En fin de compte, le projet de loi C-59 va compliquer la vie aux agents du SCRS et aux gens des services de télécommunications. On complique l’échange d’informations. On va engorger encore une fois un système qui est déjà lourd. Les gens qui travaillent tous les jours sur le terrain pour assurer la sécurité du Canada se verront imposer encore plus de restrictions, ce qui va les empêcher de travailler.
Voici un aperçu des neuf parties. Tout d'abord, la partie 1 constitue l’Office de surveillance des activités en matière de sécurité nationale et de renseignement.
Ensuite, la partie 2 édicte la Loi sur le commissaire au renseignement. Elle touche tout ce qui concerne le commissaire et les différentes tâches qu’il va avoir, mais surtout, elle abolit la fonction de commissaire du Centre de la sécurité des télécommunications et prévoit que ce dernier devienne le commissaire au renseignement. Elle transfère les employés de l’ancien bureau au bureau du nouveau commissaire et apporte des modifications connexes et corrélatives à d’autres lois. En d'autres mots, c'est du brassage.

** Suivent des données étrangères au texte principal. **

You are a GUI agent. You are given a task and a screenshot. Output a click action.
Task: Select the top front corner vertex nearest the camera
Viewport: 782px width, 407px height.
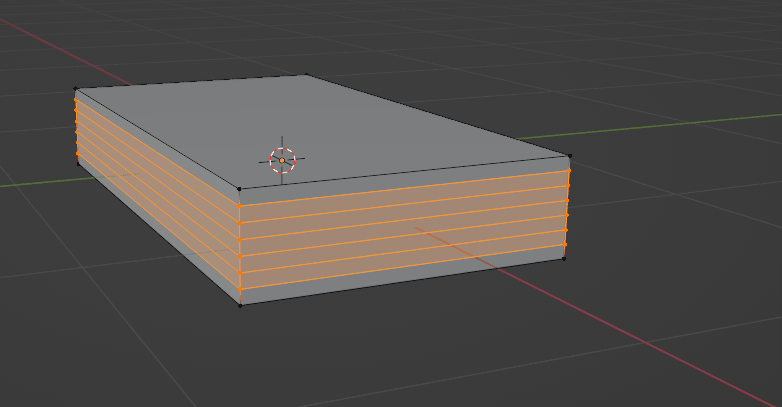pos(239,188)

Puis, la partie 3 édicte la Loi sur le Centre de la sécurité des télécommunications. Le nouveau mandat du CST comprend la capacité de mener des attaques préventives contre les menaces, en plus de son rôle en matière de renseignement électromagnétique et de cyberdéfense. Cela ne nous pose pas trop de problèmes, tant et aussi longtemps que cela demeure efficace. C’est une nuance importante.
Par ailleurs, la partie 4 modifie la Loi sur le Service canadien du renseignement de sécurité. Elle change les pouvoirs de réduction des menaces en les limitant à sept types d’actes, dont un soulève la question de savoir si les actes non invasifs nécessitent un mandat. Cet acte est décrit comme le fait d’entraver les déplacements de toute personne. Cela pourrait signifier qu’un agent du SCRS ait besoin d’un mandat pour donner de mauvaises informations à quelqu’un qui va rencontrer des conspirateurs.
Lors d'opérations, les agents vont parfois se servir de personnes en leur donnant de fausses informations afin que celles-ci se rendent à des gens qui organisent des complots terroristes ou autres. Cela fait partie des façons de travailler sur le terrain. Dorénavant, cela va prendre des mandats et ce sera plus compliqué. Les agents devront passer plus de temps dans un bureau pour remplir de la paperasse et faire des demandes, plutôt que de participer à des opérations.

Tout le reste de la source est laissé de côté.